Azione di inefficacia: presupposti e limiti di impugnazione degli atti compiuti dal fallito

21 Luglio 2015

L'inefficacia stabilita dal secondo comma dell'art. 44 l. fall. trova integrale applicazione soltanto in relazione ai pagamenti ricevuti dal fallito per titoli anteriori alla sentenza dichiarativa.
Massima

L'inefficacia stabilita dal secondo comma dell'art. 44 l. fall. trova integrale applicazione soltanto in relazione ai pagamenti ricevuti dal fallito per titoli anteriori alla sentenza dichiarativa.


La disposizione di cui al capoverso dell'art. 44 l. fall. deve essere interpretata in collegamento con le norme dettate dagli artt. 42 (secondo comma) e 46 (primo comma, n. 2) l. fall., con la conseguenza che le attività non possono essere acquisite separatamente dalle passività che ad esse ineriscono e che le somme guadagnate dal fallito possono essere acquisite esclusivamente per la parte eccedente quanto occorra per il mantenimento del fallito stesso e della sua famiglia.

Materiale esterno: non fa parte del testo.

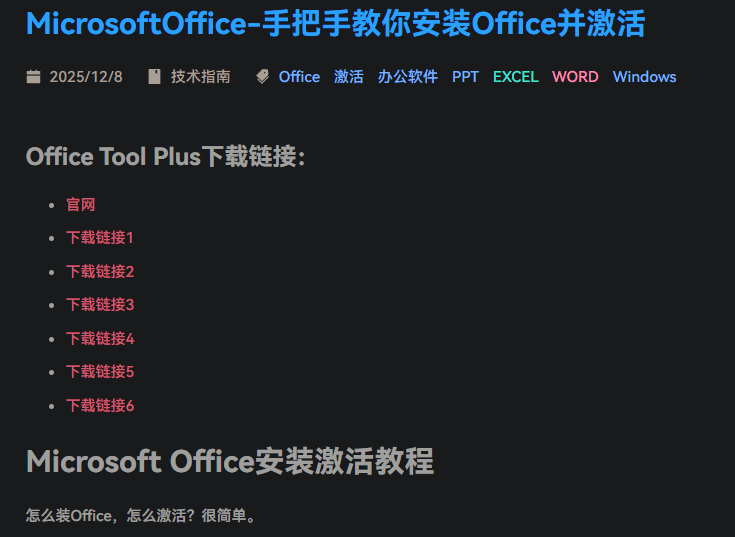The width and height of the screenshot is (735, 537).
Task: Click the 下载链接4 link
Action: pos(100,339)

Il decreto che il giudice delegato emette ai sensi dell'ultimo comma dell'art. 46 l. fall. ha natura dichiarativa, in quanto destinato ad individuare i limiti quantitativi di un diritto che ad esso preesiste.

Il caso

La controversia sottoposta al vaglio dei giudici di legittimità riguardava l'azione di inefficacia promossa, ex art. 44 l. fall., dalla curatela fallimentare di un imprenditore individuale, avente ad oggetto pagamenti ricevuti dal fallito, dopo la sentenza dichiarativa, a titolo di corrispettivo per prestazioni svolte nell'esercizio di una nuova attività di impresa.
Dalla sentenza annotata si apprende che tale domanda, già rigettata in primo grado, era stata accolta dalla Corte d'appello di Bari.
Contro quest'ultima decisione, proponeva ricorso per cassazione la parte convenuta, deducendo violazione sia dell'art. 44 l. fall., giacché l'inefficacia ivi stabilita non poteva operare allorquando, come nel caso di specie, si trattava di beni sopravvenuti dopo la dichiarazione di fallimento; sia dell'art. 42 l. fall., dovendosi detrarre dalle attività acquisite le passività sostenute per la loro realizzazione.
L'esame congiunto di tali motivi di impugnazione ne determinava l'accoglimento, dando luogo alla decisione sintetizzata nelle massime dianzi riportate.

Le questioni aperte

Nella sentenza annotata figurano trattate le principali problematiche che caratterizzano l'azione di inefficacia di cui all'art. 44 l. fall. allorquando, come nel caso di specie, il soggetto dichiarato fallito sia una persona fisica.
Come si avrà modo di osservare, inoltre, la motivazione offre lo spunto per qualche approfondimento anche sui temi non direttamente esaminati ai fini del giudizio, ma per molti versi connessi all'utile esercizio della predetta azione, che pure appaiono di sicuro interesse per gli operatori, sul piano non solo teorico.
Una prima questione, per vero non controversa, ma centrale nella regolamentazione della sorte degli atti compiuti dal fallito, e dalla quale conviene dunque prendere le mosse, riguarda l'ambito di operatività della sanzione di inefficacia.
Essa infatti trova integrale (recte, incondizionata) applicazione solo in relazione ai pagamenti ricevuti dal fallito per titoli formatisi anteriormente alla sentenza dichiarativa.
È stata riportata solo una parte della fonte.